Pablo Rotemberg: La idea fija

Un Kamasutra para el cerebro
El pianista, coreógrafo y bailarín se inspiró en “la ausencia de personas” del cine porno para crear esta obra a la que define como “una mirada cínica sobre el romanticismo”. Puede verse los sábados y domingos en El Portón de Sánchez.
Escribir con la idea fija en el sexo sobre La idea fija, obra de teatro-danza que sábados y domingos llena la sala de El Portón de Sánchez (Sánchez de Bustamante 1034) sería al menos engorroso. Decir, por ejemplo, que el pianista, coreógrafo y bailarín Pablo Rotemberg cogió una vez más al toro por las astas crearía una imagen –y no por la zoofilia– realmente tajante. Sobre todo si se añade que su primera experiencia al respecto fue con El lobo, unipersonal que estrenó hace cinco años en El Camarín de las Musas y que permaneció en cartelera hasta 2008. Es que de lo que se habla, en rigor, es de su buena labor como director, aunque el dispositivo del tipo malpensando sea una de las perspectivas posibles para examinar la vorágine de cuadros de esta verdadera batalla del movimiento que se presenta los sábados a las 23.30 y los domingos a las 20.30.
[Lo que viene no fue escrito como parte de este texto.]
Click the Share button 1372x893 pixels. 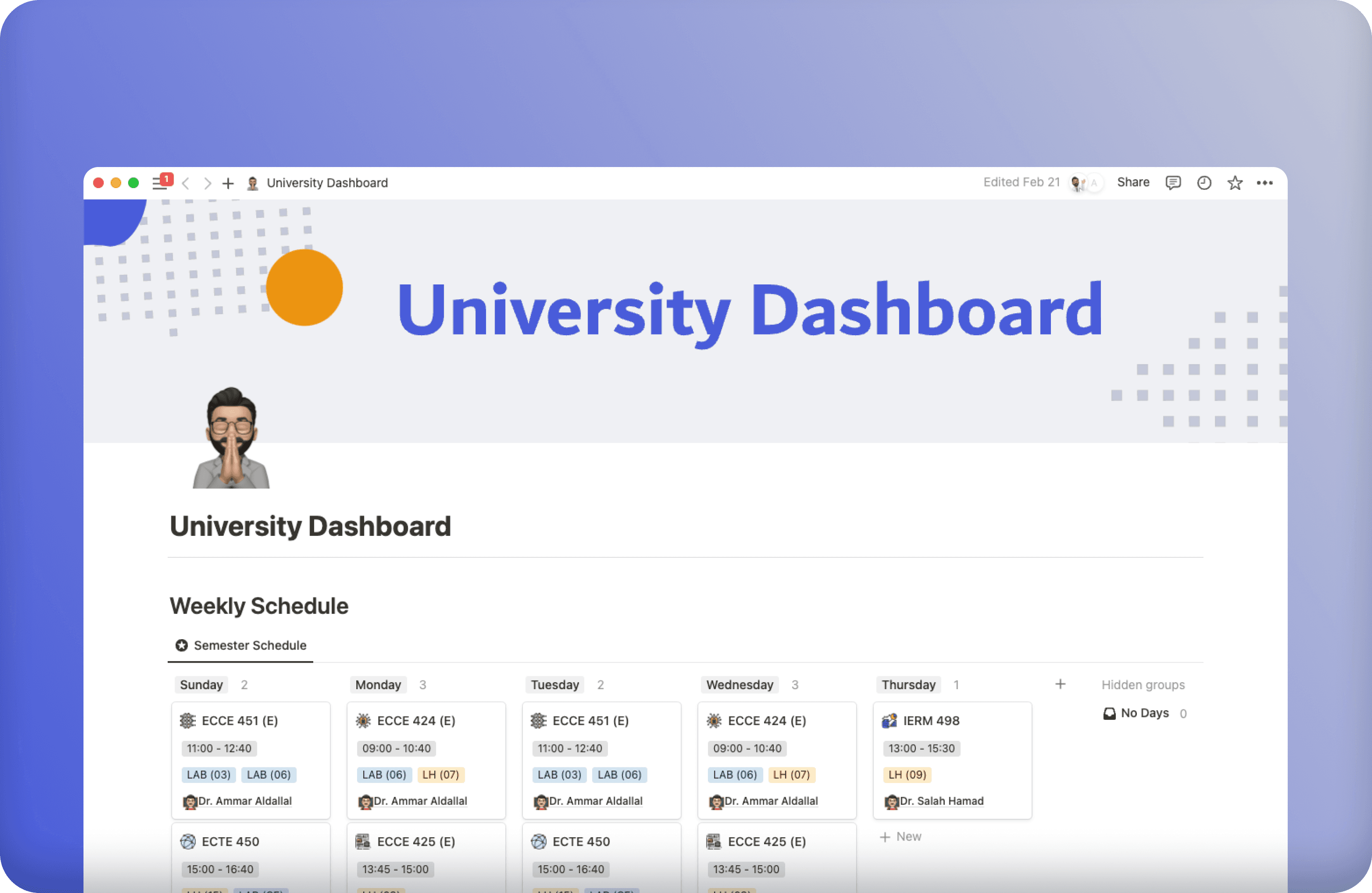[x=1132, y=182]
De encararlo así, cuanto menos no se estaría obviando el costado “morboso” del también guionista cinematográfico de 37 años, que para fundir estas precisiones reseña que, “cuando era chico, fue muy impresionante conseguir un VHS de Calígula, de Tinto Brass, que tenía imágenes de sexo amplio, ni homosexual ni heterosexual. Era machista pero también tenía escenas para interpretar con un sentido más abarcativo”. Este y otros films eróticos y/o pornográficos funcionaron a modo de “inspiración” para la creación de su más reciente pieza. “Del cine porno me encanta esa ausencia de las personas. Ves una cosa mecánica y rara, con planos que duran demasiado tiempo, y en cierta forma eso revela un espacio de soledad en una actividad que es con otro”, observa. Y es un aspecto que penetra sin lubricante: la obra arranca con los violines de “Romance” –vals compuesto por Georgy Sviridov y aportado por Gastón Taylor– y una canillita de luz que cede a cuentagotas –acierto de Fernando Berreta– en una oscuridad sobre la que aparece un engendro que pronto será un hombre; y una hora después concluye con los cinco intérpretes (Alfonso Barón, Juan González, Mariano Kodner o Diego Mauriño, Rosaura García y Vanina García) ofreciendo sus sexos a la Ausencia.